## Action item
Please output the full listing, character for character.
[[ Supplied entries open ]]
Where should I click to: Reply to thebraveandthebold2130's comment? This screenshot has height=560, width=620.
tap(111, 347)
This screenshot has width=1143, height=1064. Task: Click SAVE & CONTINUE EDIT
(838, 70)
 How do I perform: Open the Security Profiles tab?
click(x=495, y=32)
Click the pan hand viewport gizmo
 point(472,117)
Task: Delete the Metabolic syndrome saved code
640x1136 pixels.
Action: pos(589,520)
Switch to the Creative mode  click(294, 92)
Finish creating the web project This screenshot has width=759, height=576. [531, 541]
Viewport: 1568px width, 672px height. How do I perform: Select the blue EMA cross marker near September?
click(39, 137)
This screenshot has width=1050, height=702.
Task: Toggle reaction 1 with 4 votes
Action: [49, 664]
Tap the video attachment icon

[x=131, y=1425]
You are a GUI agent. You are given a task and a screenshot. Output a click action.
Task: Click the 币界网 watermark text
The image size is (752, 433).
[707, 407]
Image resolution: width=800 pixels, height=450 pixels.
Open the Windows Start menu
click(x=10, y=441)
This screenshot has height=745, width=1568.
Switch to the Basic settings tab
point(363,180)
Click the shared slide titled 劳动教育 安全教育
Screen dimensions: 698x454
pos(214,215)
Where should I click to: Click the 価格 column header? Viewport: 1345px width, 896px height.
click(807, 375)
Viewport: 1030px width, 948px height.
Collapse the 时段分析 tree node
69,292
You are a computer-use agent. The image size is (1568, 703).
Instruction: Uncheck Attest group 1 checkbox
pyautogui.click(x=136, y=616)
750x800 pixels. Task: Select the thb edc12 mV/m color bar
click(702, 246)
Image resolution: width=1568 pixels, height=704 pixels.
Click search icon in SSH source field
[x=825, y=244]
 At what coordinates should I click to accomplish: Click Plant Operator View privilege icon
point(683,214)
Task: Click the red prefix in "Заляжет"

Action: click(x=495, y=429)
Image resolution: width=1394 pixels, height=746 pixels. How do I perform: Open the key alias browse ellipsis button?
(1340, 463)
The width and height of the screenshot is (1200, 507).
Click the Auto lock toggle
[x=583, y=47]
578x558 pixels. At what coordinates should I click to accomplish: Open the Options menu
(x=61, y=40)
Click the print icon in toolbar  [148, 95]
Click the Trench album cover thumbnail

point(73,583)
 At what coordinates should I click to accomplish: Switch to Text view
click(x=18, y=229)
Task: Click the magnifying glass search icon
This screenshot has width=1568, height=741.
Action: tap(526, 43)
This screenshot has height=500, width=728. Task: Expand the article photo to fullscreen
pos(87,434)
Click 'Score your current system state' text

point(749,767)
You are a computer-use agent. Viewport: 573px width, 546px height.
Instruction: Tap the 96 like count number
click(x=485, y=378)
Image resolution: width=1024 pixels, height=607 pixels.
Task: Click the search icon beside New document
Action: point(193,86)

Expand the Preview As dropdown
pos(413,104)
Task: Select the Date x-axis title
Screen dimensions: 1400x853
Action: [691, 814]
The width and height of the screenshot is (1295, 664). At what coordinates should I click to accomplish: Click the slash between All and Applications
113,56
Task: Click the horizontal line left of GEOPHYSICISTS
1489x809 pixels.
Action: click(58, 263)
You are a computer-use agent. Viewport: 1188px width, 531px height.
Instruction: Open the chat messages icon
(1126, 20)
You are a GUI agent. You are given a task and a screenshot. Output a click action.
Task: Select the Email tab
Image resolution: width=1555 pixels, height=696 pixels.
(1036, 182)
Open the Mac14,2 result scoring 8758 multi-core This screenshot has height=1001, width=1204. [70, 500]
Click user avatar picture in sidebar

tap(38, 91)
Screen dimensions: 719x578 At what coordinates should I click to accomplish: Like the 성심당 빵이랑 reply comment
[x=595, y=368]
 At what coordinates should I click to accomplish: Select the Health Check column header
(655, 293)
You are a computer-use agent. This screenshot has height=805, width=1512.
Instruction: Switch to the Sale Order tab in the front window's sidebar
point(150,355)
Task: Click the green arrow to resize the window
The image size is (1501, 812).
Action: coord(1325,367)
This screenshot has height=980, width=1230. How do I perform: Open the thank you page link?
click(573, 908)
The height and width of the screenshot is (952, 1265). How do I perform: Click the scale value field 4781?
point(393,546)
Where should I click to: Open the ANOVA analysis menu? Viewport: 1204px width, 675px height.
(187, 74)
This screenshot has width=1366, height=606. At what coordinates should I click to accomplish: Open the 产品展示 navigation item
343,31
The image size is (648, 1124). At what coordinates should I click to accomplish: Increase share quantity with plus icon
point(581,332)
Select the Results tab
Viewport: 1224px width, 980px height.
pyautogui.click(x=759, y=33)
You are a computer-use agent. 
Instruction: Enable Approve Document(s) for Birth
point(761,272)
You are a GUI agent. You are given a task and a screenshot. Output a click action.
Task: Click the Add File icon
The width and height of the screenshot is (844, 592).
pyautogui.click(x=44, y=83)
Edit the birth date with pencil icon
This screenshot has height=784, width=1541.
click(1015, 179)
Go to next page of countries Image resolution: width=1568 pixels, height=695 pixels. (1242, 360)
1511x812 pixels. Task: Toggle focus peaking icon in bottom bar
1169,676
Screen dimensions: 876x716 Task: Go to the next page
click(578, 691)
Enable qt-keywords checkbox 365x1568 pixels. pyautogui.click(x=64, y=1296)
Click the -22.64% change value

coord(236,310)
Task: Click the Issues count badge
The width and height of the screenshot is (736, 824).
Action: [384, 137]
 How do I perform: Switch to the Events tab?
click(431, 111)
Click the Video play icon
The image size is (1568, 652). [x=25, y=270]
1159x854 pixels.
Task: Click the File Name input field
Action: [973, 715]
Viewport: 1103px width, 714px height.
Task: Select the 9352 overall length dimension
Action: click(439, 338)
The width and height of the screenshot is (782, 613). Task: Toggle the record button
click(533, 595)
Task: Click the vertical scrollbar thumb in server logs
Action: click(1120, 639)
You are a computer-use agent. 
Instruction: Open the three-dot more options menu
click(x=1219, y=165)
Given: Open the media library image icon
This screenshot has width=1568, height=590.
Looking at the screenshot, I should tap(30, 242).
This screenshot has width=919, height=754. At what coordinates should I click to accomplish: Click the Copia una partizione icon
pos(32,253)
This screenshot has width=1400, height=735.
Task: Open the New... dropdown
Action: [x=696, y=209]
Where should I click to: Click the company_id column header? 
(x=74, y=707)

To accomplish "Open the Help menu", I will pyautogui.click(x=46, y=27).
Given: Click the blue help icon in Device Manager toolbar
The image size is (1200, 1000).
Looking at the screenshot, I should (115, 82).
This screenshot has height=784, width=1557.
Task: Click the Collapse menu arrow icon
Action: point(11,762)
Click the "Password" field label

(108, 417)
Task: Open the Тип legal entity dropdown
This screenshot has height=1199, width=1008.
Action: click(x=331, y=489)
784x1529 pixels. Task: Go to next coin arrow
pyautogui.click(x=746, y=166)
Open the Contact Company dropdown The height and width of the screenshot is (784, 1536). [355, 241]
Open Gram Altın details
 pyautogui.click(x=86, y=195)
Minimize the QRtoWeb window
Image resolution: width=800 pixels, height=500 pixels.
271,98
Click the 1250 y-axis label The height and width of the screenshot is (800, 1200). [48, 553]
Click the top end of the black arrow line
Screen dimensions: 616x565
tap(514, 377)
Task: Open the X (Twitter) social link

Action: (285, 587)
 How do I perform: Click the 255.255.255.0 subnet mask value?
[[ Supplied entries closed ]]
## Output of the task
Where should I click to: Reply to thebraveandthebold2130's comment? This screenshot has height=560, width=620.
tap(111, 347)
This screenshot has width=1143, height=1064. Task: Click SAVE & CONTINUE EDIT
(838, 70)
 How do I perform: Open the Security Profiles tab?
click(x=495, y=32)
Click the pan hand viewport gizmo
 point(472,117)
Task: Delete the Metabolic syndrome saved code
640x1136 pixels.
Action: pos(589,520)
Switch to the Creative mode  click(294, 92)
Finish creating the web project This screenshot has width=759, height=576. [531, 541]
Viewport: 1568px width, 672px height. How do I perform: Select the blue EMA cross marker near September?
click(39, 137)
This screenshot has width=1050, height=702.
Task: Toggle reaction 1 with 4 votes
Action: [49, 664]
Tap the video attachment icon

[x=131, y=1425]
You are a GUI agent. You are given a task and a screenshot. Output a click action.
Task: Click the 币界网 watermark text
The image size is (752, 433).
[707, 407]
Image resolution: width=800 pixels, height=450 pixels.
Open the Windows Start menu
click(x=10, y=441)
This screenshot has height=745, width=1568.
Switch to the Basic settings tab
point(363,180)
Click the shared slide titled 劳动教育 安全教育
Screen dimensions: 698x454
pos(214,215)
Where should I click to: Click the 価格 column header? Viewport: 1345px width, 896px height.
click(807, 375)
Viewport: 1030px width, 948px height.
Collapse the 时段分析 tree node
69,292
You are a computer-use agent. The image size is (1568, 703).
Instruction: Uncheck Attest group 1 checkbox
pyautogui.click(x=136, y=616)
750x800 pixels. Task: Select the thb edc12 mV/m color bar
click(702, 246)
Image resolution: width=1568 pixels, height=704 pixels.
Click search icon in SSH source field
[x=825, y=244]
 At what coordinates should I click to accomplish: Click Plant Operator View privilege icon
point(683,214)
Task: Click the red prefix in "Заляжет"

Action: click(x=495, y=429)
Image resolution: width=1394 pixels, height=746 pixels. How do I perform: Open the key alias browse ellipsis button?
(1340, 463)
The width and height of the screenshot is (1200, 507).
Click the Auto lock toggle
[x=583, y=47]
578x558 pixels. At what coordinates should I click to accomplish: Open the Options menu
(x=61, y=40)
Click the print icon in toolbar  [148, 95]
Click the Trench album cover thumbnail

point(73,583)
 At what coordinates should I click to accomplish: Switch to Text view
click(x=18, y=229)
Task: Click the magnifying glass search icon
This screenshot has width=1568, height=741.
Action: tap(526, 43)
This screenshot has height=500, width=728. Task: Expand the article photo to fullscreen
pos(87,434)
Click 'Score your current system state' text

point(749,767)
You are a computer-use agent. Viewport: 573px width, 546px height.
Instruction: Tap the 96 like count number
click(x=485, y=378)
Image resolution: width=1024 pixels, height=607 pixels.
Task: Click the search icon beside New document
Action: point(193,86)

Expand the Preview As dropdown
pos(413,104)
Task: Select the Date x-axis title
Screen dimensions: 1400x853
Action: [691, 814]
The width and height of the screenshot is (1295, 664). At what coordinates should I click to accomplish: Click the slash between All and Applications
113,56
Task: Click the horizontal line left of GEOPHYSICISTS
1489x809 pixels.
Action: click(58, 263)
You are a computer-use agent. Viewport: 1188px width, 531px height.
Instruction: Open the chat messages icon
(1126, 20)
You are a GUI agent. You are given a task and a screenshot. Output a click action.
Task: Select the Email tab
Image resolution: width=1555 pixels, height=696 pixels.
(1036, 182)
Open the Mac14,2 result scoring 8758 multi-core This screenshot has height=1001, width=1204. [70, 500]
Click user avatar picture in sidebar

tap(38, 91)
Screen dimensions: 719x578 At what coordinates should I click to accomplish: Like the 성심당 빵이랑 reply comment
[x=595, y=368]
 At what coordinates should I click to accomplish: Select the Health Check column header
(655, 293)
You are a computer-use agent. This screenshot has height=805, width=1512.
Instruction: Switch to the Sale Order tab in the front window's sidebar
point(150,355)
Task: Click the green arrow to resize the window
The image size is (1501, 812).
Action: coord(1325,367)
This screenshot has height=980, width=1230. How do I perform: Open the thank you page link?
click(573, 908)
The height and width of the screenshot is (952, 1265). How do I perform: Click the scale value field 4781?
point(393,546)
Where should I click to: Open the ANOVA analysis menu? Viewport: 1204px width, 675px height.
(187, 74)
This screenshot has width=1366, height=606. At what coordinates should I click to accomplish: Open the 产品展示 navigation item
343,31
The image size is (648, 1124). At what coordinates should I click to accomplish: Increase share quantity with plus icon
point(581,332)
Select the Results tab
Viewport: 1224px width, 980px height.
pyautogui.click(x=759, y=33)
You are a computer-use agent. 
Instruction: Enable Approve Document(s) for Birth
point(761,272)
You are a GUI agent. You are given a task and a screenshot. Output a click action.
Task: Click the Add File icon
The width and height of the screenshot is (844, 592).
pyautogui.click(x=44, y=83)
Edit the birth date with pencil icon
This screenshot has height=784, width=1541.
click(1015, 179)
Go to next page of countries Image resolution: width=1568 pixels, height=695 pixels. (1242, 360)
1511x812 pixels. Task: Toggle focus peaking icon in bottom bar
1169,676
Screen dimensions: 876x716 Task: Go to the next page
click(578, 691)
Enable qt-keywords checkbox 365x1568 pixels. pyautogui.click(x=64, y=1296)
Click the -22.64% change value

coord(236,310)
Task: Click the Issues count badge
The width and height of the screenshot is (736, 824).
Action: [384, 137]
 How do I perform: Switch to the Events tab?
click(431, 111)
Click the Video play icon
The image size is (1568, 652). [x=25, y=270]
1159x854 pixels.
Task: Click the File Name input field
Action: [973, 715]
Viewport: 1103px width, 714px height.
Task: Select the 9352 overall length dimension
Action: click(439, 338)
The width and height of the screenshot is (782, 613). Task: Toggle the record button
click(533, 595)
Task: Click the vertical scrollbar thumb in server logs
Action: click(1120, 639)
You are a computer-use agent. 
Instruction: Open the three-dot more options menu
click(x=1219, y=165)
Given: Open the media library image icon
This screenshot has width=1568, height=590.
Looking at the screenshot, I should tap(30, 242).
This screenshot has width=919, height=754. At what coordinates should I click to accomplish: Click the Copia una partizione icon
pos(32,253)
This screenshot has width=1400, height=735.
Task: Open the New... dropdown
Action: [x=696, y=209]
Where should I click to: Click the company_id column header? 
(x=74, y=707)

To accomplish "Open the Help menu", I will pyautogui.click(x=46, y=27).
Given: Click the blue help icon in Device Manager toolbar
The image size is (1200, 1000).
Looking at the screenshot, I should (115, 82).
This screenshot has height=784, width=1557.
Task: Click the Collapse menu arrow icon
Action: point(11,762)
Click the "Password" field label

(108, 417)
Task: Open the Тип legal entity dropdown
This screenshot has height=1199, width=1008.
Action: click(x=331, y=489)
784x1529 pixels. Task: Go to next coin arrow
pyautogui.click(x=746, y=166)
Open the Contact Company dropdown The height and width of the screenshot is (784, 1536). [355, 241]
Open Gram Altın details
 pyautogui.click(x=86, y=195)
Minimize the QRtoWeb window
Image resolution: width=800 pixels, height=500 pixels.
271,98
Click the 1250 y-axis label The height and width of the screenshot is (800, 1200). [48, 553]
Click the top end of the black arrow line
Screen dimensions: 616x565
tap(514, 377)
Task: Open the X (Twitter) social link

Action: (285, 587)
 How do I perform: Click the 255.255.255.0 subnet mask value?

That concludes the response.